*** Records ***

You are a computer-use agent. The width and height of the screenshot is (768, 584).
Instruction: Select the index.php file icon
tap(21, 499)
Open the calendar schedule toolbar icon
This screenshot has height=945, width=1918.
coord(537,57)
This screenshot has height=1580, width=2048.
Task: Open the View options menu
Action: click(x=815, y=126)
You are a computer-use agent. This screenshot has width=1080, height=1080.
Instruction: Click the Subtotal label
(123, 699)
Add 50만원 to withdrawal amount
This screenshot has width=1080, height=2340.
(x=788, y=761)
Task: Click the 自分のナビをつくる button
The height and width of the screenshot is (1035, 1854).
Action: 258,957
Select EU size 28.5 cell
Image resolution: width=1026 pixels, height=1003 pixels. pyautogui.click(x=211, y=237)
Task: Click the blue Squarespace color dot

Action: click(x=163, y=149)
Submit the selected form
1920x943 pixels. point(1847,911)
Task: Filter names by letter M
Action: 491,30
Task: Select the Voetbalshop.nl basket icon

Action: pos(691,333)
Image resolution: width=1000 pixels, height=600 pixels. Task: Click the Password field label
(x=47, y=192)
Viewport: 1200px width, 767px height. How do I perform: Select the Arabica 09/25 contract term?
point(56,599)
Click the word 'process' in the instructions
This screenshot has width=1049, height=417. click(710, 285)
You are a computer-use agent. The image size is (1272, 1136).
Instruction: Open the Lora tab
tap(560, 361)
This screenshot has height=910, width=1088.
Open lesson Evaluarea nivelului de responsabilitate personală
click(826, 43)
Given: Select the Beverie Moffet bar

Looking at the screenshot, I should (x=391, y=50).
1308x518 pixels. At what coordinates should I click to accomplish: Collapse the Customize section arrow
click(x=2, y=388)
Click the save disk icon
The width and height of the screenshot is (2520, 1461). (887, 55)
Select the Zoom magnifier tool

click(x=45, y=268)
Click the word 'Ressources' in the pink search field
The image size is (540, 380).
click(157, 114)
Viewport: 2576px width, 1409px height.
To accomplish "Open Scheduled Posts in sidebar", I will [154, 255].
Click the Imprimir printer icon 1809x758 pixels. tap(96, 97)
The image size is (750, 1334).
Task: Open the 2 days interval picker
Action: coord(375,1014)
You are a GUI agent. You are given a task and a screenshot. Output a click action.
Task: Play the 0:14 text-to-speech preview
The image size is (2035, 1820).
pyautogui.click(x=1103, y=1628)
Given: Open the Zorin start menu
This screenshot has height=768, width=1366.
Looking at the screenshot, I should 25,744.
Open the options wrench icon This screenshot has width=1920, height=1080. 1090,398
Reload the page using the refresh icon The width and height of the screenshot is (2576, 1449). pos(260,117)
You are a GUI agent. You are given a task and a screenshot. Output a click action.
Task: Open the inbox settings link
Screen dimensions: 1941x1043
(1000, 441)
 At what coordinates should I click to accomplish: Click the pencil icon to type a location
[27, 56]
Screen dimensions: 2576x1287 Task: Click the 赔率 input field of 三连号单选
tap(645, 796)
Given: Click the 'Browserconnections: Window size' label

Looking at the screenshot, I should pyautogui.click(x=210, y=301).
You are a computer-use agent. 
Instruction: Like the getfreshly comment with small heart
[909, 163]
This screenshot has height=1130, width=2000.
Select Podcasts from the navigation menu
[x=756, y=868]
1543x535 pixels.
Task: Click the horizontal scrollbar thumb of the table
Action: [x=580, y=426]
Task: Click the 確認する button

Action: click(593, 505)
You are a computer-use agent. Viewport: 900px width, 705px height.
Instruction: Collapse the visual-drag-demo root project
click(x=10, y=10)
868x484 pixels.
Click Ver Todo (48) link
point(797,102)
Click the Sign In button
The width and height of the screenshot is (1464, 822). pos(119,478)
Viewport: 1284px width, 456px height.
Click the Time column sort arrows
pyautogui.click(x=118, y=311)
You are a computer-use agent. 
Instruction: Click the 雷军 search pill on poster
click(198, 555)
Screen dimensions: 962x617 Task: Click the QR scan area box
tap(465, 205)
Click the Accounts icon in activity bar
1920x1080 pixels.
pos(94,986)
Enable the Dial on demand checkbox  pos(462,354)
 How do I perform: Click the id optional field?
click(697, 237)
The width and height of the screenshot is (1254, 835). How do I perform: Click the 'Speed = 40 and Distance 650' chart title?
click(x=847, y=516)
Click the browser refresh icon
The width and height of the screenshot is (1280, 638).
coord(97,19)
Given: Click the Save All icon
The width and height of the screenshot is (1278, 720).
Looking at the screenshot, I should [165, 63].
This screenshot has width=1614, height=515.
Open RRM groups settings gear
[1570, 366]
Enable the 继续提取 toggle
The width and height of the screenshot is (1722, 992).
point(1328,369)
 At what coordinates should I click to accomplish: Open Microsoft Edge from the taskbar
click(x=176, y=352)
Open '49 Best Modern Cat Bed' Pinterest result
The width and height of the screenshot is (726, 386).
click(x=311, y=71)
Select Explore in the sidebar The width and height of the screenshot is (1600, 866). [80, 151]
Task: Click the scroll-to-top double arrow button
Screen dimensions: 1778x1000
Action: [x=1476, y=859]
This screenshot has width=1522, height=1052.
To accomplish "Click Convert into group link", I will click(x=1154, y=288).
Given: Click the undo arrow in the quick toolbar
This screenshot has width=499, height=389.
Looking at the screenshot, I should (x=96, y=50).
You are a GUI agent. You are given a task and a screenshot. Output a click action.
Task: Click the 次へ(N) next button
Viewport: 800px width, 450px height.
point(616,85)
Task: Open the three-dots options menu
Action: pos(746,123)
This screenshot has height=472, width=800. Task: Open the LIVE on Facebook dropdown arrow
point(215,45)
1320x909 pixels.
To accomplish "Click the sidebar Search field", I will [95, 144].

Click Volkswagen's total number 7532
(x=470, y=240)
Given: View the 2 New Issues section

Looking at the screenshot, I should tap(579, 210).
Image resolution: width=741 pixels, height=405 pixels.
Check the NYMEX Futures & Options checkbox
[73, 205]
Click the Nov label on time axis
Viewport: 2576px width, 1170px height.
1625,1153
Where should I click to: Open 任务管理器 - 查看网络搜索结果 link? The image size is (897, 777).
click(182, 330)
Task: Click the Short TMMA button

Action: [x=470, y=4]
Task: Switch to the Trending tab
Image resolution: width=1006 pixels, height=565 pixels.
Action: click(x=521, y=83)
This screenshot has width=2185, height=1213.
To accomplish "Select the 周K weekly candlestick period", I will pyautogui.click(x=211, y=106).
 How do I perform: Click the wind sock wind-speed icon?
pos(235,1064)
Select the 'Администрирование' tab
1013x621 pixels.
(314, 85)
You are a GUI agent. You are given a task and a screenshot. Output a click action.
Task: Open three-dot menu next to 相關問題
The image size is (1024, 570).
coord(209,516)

***

Task: Could you give these lines again, switching every "computer-use agent" to "desktop assistant" and leaving everything else unchanged?

Response to this exercise:
You are a desktop assistant. The width and height of the screenshot is (768, 584).
Instruction: Select the index.php file icon
tap(21, 499)
Open the calendar schedule toolbar icon
This screenshot has height=945, width=1918.
coord(537,57)
This screenshot has height=1580, width=2048.
Task: Open the View options menu
Action: click(x=815, y=126)
You are a desktop assistant. This screenshot has width=1080, height=1080.
Instruction: Click the Subtotal label
(123, 699)
Add 50만원 to withdrawal amount
This screenshot has width=1080, height=2340.
(x=788, y=761)
Task: Click the 自分のナビをつくる button
The height and width of the screenshot is (1035, 1854).
Action: 258,957
Select EU size 28.5 cell
Image resolution: width=1026 pixels, height=1003 pixels. pyautogui.click(x=211, y=237)
Task: Click the blue Squarespace color dot

Action: click(x=163, y=149)
Submit the selected form
1920x943 pixels. point(1847,911)
Task: Filter names by letter M
Action: 491,30
Task: Select the Voetbalshop.nl basket icon

Action: pos(691,333)
Image resolution: width=1000 pixels, height=600 pixels. Task: Click the Password field label
(x=47, y=192)
Viewport: 1200px width, 767px height. How do I perform: Select the Arabica 09/25 contract term?
point(56,599)
Click the word 'process' in the instructions
This screenshot has width=1049, height=417. click(710, 285)
You are a desktop assistant. The image size is (1272, 1136).
Instruction: Open the Lora tab
tap(560, 361)
This screenshot has height=910, width=1088.
Open lesson Evaluarea nivelului de responsabilitate personală
click(826, 43)
Given: Select the Beverie Moffet bar

Looking at the screenshot, I should (x=391, y=50).
1308x518 pixels. At what coordinates should I click to accomplish: Collapse the Customize section arrow
click(x=2, y=388)
Click the save disk icon
The width and height of the screenshot is (2520, 1461). (887, 55)
Select the Zoom magnifier tool

click(x=45, y=268)
Click the word 'Ressources' in the pink search field
The image size is (540, 380).
click(157, 114)
Viewport: 2576px width, 1409px height.
To accomplish "Open Scheduled Posts in sidebar", I will [154, 255].
Click the Imprimir printer icon 1809x758 pixels. tap(96, 97)
The image size is (750, 1334).
Task: Open the 2 days interval picker
Action: coord(375,1014)
You are a GUI agent. You are given a task and a screenshot. Output a click action.
Task: Play the 0:14 text-to-speech preview
The image size is (2035, 1820).
pyautogui.click(x=1103, y=1628)
Given: Open the Zorin start menu
This screenshot has height=768, width=1366.
Looking at the screenshot, I should 25,744.
Open the options wrench icon This screenshot has width=1920, height=1080. 1090,398
Reload the page using the refresh icon The width and height of the screenshot is (2576, 1449). pos(260,117)
You are a GUI agent. You are given a task and a screenshot. Output a click action.
Task: Open the inbox settings link
Screen dimensions: 1941x1043
(1000, 441)
 At what coordinates should I click to accomplish: Click the pencil icon to type a location
[27, 56]
Screen dimensions: 2576x1287 Task: Click the 赔率 input field of 三连号单选
tap(645, 796)
Given: Click the 'Browserconnections: Window size' label

Looking at the screenshot, I should pyautogui.click(x=210, y=301).
You are a desktop assistant. 
Instruction: Like the getfreshly comment with small heart
[909, 163]
This screenshot has height=1130, width=2000.
Select Podcasts from the navigation menu
[x=756, y=868]
1543x535 pixels.
Task: Click the horizontal scrollbar thumb of the table
Action: [x=580, y=426]
Task: Click the 確認する button

Action: click(593, 505)
You are a desktop assistant. Viewport: 900px width, 705px height.
Instruction: Collapse the visual-drag-demo root project
click(x=10, y=10)
868x484 pixels.
Click Ver Todo (48) link
point(797,102)
Click the Sign In button
The width and height of the screenshot is (1464, 822). pos(119,478)
Viewport: 1284px width, 456px height.
Click the Time column sort arrows
pyautogui.click(x=118, y=311)
You are a desktop assistant. 
Instruction: Click the 雷军 search pill on poster
click(198, 555)
Screen dimensions: 962x617 Task: Click the QR scan area box
tap(465, 205)
Click the Accounts icon in activity bar
1920x1080 pixels.
pos(94,986)
Enable the Dial on demand checkbox  pos(462,354)
 How do I perform: Click the id optional field?
click(697, 237)
The width and height of the screenshot is (1254, 835). How do I perform: Click the 'Speed = 40 and Distance 650' chart title?
click(x=847, y=516)
Click the browser refresh icon
The width and height of the screenshot is (1280, 638).
coord(97,19)
Given: Click the Save All icon
The width and height of the screenshot is (1278, 720).
Looking at the screenshot, I should [165, 63].
This screenshot has width=1614, height=515.
Open RRM groups settings gear
[1570, 366]
Enable the 继续提取 toggle
The width and height of the screenshot is (1722, 992).
point(1328,369)
 At what coordinates should I click to accomplish: Open Microsoft Edge from the taskbar
click(x=176, y=352)
Open '49 Best Modern Cat Bed' Pinterest result
The width and height of the screenshot is (726, 386).
click(x=311, y=71)
Select Explore in the sidebar The width and height of the screenshot is (1600, 866). [80, 151]
Task: Click the scroll-to-top double arrow button
Screen dimensions: 1778x1000
Action: [x=1476, y=859]
This screenshot has width=1522, height=1052.
To accomplish "Click Convert into group link", I will click(x=1154, y=288).
Given: Click the undo arrow in the quick toolbar
This screenshot has width=499, height=389.
Looking at the screenshot, I should (x=96, y=50).
You are a GUI agent. You are given a task and a screenshot. Output a click action.
Task: Click the 次へ(N) next button
Viewport: 800px width, 450px height.
point(616,85)
Task: Open the three-dots options menu
Action: pos(746,123)
This screenshot has height=472, width=800. Task: Open the LIVE on Facebook dropdown arrow
point(215,45)
1320x909 pixels.
To accomplish "Click the sidebar Search field", I will [95, 144].

Click Volkswagen's total number 7532
(x=470, y=240)
Given: View the 2 New Issues section

Looking at the screenshot, I should tap(579, 210).
Image resolution: width=741 pixels, height=405 pixels.
Check the NYMEX Futures & Options checkbox
[73, 205]
Click the Nov label on time axis
Viewport: 2576px width, 1170px height.
1625,1153
Where should I click to: Open 任务管理器 - 查看网络搜索结果 link? The image size is (897, 777).
click(182, 330)
Task: Click the Short TMMA button

Action: [x=470, y=4]
Task: Switch to the Trending tab
Image resolution: width=1006 pixels, height=565 pixels.
Action: click(x=521, y=83)
This screenshot has width=2185, height=1213.
To accomplish "Select the 周K weekly candlestick period", I will pyautogui.click(x=211, y=106).
 How do I perform: Click the wind sock wind-speed icon?
pos(235,1064)
Select the 'Администрирование' tab
1013x621 pixels.
(314, 85)
You are a GUI agent. You are given a task and a screenshot. Output a click action.
Task: Open three-dot menu next to 相關問題
The image size is (1024, 570).
coord(209,516)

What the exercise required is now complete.